左前額に麻痺、事故の原因は特定できなかったけれども…

(60歳代後半女性)
〈事故の概要と経過〉
 当該患者が他のA医療機関で両頬のたるみ取り手術を受けた。その後、たるみ取り修正手術を当該医療機関で施行した。患者が再度手術を希望したので診察をしたところ、前2回の手術で創が瘢痕肥厚拘縮をきたしており、まず瘢痕形成術を施行しないとたれた部位のつり上げができないことを説明して、了承を得たうえで三度目の手術を施行した。なお、患者が担当医師の古くからの知人であったので、同意書は取っていなかった。さらに、神経麻痺のリスクについては事前説明もしていなかった。
 手術施行の際にC社製の双極高周波止血器が放電した可能性があり、その結果左前額に麻痺をきたして左眉が上がらなくなった。そこで神経賦活剤の内服・注射、低周波治療を施行したが効果が認められず、最終的に左眉上挙の眼瞼下垂手術を施行。しかし左眉は動かず、他のB医療機関で治療継続となった。

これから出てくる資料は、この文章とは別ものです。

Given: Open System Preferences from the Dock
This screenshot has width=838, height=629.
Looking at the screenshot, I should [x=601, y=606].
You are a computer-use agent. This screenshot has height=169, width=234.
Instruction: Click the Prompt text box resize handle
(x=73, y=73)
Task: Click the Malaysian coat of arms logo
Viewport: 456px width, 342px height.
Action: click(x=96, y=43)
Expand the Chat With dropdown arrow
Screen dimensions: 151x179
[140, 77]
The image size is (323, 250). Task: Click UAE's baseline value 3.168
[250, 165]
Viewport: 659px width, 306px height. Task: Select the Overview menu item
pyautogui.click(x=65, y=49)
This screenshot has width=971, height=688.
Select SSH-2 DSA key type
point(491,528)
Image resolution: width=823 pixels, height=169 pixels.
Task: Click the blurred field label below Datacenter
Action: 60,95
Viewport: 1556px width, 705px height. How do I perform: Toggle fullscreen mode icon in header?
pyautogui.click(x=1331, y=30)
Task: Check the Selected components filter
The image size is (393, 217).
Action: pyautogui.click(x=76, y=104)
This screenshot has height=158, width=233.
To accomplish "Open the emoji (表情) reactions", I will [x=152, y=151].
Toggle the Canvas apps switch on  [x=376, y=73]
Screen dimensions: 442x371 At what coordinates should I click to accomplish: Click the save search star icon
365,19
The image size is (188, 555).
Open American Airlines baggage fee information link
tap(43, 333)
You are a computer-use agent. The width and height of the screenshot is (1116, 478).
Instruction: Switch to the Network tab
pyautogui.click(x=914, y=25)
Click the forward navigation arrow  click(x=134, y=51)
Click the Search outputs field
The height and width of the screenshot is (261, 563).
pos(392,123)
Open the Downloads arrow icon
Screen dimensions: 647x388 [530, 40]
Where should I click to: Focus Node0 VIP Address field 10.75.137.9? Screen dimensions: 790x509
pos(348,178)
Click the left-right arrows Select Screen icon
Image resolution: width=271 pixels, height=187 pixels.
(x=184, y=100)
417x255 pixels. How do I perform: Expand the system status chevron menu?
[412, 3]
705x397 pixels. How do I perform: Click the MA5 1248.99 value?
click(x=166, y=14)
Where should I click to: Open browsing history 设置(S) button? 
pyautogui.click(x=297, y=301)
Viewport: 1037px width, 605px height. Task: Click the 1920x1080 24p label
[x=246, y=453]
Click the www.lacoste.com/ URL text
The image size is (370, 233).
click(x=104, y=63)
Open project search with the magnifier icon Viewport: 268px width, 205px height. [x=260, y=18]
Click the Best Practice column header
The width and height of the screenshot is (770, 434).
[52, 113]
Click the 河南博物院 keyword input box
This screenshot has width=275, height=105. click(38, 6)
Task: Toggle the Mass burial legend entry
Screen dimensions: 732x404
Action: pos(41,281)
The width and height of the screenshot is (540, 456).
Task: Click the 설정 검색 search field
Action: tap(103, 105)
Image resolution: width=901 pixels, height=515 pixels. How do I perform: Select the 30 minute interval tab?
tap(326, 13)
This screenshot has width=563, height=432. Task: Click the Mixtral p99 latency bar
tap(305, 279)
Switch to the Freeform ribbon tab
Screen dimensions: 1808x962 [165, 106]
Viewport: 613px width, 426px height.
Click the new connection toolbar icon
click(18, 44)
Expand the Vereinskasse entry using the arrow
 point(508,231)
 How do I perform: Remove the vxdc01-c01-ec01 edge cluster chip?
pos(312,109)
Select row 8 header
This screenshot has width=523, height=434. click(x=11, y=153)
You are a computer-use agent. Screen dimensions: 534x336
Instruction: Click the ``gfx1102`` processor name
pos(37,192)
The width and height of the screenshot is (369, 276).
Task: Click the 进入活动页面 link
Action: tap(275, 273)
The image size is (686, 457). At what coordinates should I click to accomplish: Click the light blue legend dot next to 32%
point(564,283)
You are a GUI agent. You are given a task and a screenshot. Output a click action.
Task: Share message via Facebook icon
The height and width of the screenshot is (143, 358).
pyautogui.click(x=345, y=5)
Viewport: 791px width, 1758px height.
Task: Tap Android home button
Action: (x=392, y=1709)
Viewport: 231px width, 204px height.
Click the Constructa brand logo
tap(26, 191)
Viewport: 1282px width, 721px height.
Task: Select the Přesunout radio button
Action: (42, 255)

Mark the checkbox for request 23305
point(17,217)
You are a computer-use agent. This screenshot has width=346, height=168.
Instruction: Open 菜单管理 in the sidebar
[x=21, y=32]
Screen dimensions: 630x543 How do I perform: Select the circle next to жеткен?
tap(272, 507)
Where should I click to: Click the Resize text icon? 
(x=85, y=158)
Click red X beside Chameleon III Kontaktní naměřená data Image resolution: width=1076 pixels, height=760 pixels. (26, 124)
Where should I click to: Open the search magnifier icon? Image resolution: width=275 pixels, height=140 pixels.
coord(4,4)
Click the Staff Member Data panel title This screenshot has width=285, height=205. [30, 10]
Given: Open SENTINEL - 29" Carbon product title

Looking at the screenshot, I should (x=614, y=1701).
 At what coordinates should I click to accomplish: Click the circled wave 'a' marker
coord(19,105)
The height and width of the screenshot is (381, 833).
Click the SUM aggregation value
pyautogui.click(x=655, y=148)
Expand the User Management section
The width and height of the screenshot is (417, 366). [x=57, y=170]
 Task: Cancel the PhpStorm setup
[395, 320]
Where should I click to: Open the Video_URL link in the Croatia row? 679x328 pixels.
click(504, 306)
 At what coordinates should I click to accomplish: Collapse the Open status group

 患者側は弁護士を通して賠償請求を求めてきた。医療機関側は、瘢痕切除術時に双極高周波止血器が放電して、その結果として前額枝を麻痺させたのは事実であると判断。全治も不能で、左眼の上方の視野も狭まったことが考えられるとして、過誤を認めた。
 紛争発生から解決まで約7カ月間要した。
〈問題点〉
 当該医療機関における手術と左前額麻痺の因果関係はある。当該医療機関は、麻痺の原因を双極高周波止血器が放電したことによるものと断定していたが、機器のトラブルであれば責任を負うのはメーカーである。むしろ手技ミスの可能性が高いと判断した。なお、放電事故の有無をC社に確認したところ、放電については物理的にあり得ないとの返答を得、さらに、双極高周波止血器に故障はなかったことを確認した。当該医師には、患者が古くからの知人であっても同意書は取るべきことと、カルテ記載が不自然に見えるので誤解のない記載方法を日常から心得ることが肝要と指摘した。
〈結果〉
 医療機関側は過誤を認めて、弁護士を介して賠償金を支払い示談した。